** Extracted material follows **

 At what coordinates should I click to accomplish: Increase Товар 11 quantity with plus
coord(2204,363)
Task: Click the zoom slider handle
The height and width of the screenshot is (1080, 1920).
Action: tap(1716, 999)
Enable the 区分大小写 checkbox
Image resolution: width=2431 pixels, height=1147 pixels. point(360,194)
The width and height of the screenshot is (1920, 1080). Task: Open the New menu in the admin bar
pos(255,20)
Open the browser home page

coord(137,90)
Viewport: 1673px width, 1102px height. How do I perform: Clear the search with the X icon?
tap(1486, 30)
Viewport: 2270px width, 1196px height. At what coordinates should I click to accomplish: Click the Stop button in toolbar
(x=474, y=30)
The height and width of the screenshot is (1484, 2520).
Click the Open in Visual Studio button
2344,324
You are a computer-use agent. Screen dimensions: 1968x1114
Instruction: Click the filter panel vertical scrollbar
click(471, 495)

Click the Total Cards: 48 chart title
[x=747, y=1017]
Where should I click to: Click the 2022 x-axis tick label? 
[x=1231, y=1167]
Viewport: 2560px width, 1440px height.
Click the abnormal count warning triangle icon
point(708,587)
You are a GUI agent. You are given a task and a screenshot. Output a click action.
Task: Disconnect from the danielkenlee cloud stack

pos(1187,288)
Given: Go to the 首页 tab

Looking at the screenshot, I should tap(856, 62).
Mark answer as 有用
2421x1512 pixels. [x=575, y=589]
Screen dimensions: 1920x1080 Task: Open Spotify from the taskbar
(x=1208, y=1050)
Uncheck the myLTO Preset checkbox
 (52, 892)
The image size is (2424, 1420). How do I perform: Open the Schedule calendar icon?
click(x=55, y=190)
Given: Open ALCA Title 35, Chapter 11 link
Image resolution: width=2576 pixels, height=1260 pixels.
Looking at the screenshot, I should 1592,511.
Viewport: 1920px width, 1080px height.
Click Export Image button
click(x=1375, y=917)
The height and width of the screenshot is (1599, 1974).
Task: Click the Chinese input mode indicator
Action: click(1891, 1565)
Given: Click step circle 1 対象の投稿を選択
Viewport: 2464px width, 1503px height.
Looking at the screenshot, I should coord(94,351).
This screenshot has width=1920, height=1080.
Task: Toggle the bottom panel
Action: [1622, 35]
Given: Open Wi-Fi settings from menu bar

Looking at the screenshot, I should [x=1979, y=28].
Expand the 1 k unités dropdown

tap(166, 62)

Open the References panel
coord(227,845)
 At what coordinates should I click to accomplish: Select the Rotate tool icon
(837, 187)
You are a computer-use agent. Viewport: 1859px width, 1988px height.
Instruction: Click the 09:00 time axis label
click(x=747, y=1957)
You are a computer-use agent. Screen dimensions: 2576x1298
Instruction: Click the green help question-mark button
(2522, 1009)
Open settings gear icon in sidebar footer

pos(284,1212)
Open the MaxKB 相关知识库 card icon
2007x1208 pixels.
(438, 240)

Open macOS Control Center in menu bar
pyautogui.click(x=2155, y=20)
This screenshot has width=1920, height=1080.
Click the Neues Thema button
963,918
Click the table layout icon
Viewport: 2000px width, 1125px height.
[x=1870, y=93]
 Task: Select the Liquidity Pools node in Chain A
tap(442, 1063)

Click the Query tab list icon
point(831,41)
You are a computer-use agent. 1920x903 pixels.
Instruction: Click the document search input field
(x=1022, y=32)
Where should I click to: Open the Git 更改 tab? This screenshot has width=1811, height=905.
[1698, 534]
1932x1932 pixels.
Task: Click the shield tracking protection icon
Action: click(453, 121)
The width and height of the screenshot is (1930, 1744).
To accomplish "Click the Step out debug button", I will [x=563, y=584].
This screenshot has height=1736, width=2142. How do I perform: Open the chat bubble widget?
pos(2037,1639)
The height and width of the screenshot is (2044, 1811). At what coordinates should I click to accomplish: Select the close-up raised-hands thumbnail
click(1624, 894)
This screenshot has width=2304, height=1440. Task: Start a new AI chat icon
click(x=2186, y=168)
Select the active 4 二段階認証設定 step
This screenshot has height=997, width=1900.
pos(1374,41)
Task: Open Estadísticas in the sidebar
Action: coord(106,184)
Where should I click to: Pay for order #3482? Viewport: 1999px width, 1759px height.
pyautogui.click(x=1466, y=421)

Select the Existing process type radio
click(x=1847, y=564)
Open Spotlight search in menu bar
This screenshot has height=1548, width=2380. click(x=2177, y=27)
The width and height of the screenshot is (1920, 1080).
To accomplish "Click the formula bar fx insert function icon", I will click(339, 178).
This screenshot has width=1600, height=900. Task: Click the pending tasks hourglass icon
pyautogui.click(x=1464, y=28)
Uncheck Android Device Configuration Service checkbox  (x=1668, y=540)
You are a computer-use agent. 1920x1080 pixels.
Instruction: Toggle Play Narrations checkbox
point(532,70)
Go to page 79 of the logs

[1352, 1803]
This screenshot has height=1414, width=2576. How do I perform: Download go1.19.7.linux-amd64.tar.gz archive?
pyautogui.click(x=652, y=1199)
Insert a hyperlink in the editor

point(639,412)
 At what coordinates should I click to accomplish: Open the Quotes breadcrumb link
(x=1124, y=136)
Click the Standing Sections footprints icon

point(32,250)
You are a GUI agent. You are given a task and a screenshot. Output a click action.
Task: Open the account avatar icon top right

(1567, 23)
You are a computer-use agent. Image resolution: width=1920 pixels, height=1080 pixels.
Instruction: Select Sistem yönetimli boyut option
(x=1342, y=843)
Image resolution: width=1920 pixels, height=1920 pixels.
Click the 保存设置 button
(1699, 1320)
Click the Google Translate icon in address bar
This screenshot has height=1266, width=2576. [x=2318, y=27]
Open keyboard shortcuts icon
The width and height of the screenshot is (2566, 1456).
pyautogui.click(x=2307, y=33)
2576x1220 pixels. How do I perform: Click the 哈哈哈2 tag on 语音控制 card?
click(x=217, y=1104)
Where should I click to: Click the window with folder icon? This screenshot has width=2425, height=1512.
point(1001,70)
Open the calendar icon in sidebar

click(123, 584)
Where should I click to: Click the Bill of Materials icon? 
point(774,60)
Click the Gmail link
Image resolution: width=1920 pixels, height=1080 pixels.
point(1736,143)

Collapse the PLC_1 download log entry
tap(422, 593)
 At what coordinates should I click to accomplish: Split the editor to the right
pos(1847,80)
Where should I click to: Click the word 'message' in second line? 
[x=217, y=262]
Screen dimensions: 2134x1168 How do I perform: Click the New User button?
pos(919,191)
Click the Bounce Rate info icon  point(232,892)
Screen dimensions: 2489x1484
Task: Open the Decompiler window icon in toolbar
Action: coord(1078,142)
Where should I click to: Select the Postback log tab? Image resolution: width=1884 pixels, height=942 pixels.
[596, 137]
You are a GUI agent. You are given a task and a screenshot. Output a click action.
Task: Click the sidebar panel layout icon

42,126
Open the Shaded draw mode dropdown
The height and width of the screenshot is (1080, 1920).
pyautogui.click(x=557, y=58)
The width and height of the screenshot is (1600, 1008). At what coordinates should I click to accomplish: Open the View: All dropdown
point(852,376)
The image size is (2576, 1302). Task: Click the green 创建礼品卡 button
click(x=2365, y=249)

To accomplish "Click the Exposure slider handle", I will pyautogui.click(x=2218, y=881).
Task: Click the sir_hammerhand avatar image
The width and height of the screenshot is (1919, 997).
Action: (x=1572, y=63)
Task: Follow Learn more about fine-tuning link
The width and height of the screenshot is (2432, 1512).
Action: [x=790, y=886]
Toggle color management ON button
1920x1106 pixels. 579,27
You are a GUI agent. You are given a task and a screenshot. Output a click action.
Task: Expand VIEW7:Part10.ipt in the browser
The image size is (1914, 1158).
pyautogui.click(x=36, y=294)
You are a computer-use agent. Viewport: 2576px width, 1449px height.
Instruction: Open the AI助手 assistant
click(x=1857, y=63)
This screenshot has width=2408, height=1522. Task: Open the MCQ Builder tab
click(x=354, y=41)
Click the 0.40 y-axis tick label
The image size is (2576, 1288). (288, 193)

** End of Extracted material **

Prompt → The lines you return should be those above that contain the word "will", every one of them.

Output of the task →
To accomplish "Click the Step out debug button", I will [x=563, y=584].
To accomplish "Click the formula bar fx insert function icon", I will click(339, 178).
To accomplish "Click the Exposure slider handle", I will pyautogui.click(x=2218, y=881).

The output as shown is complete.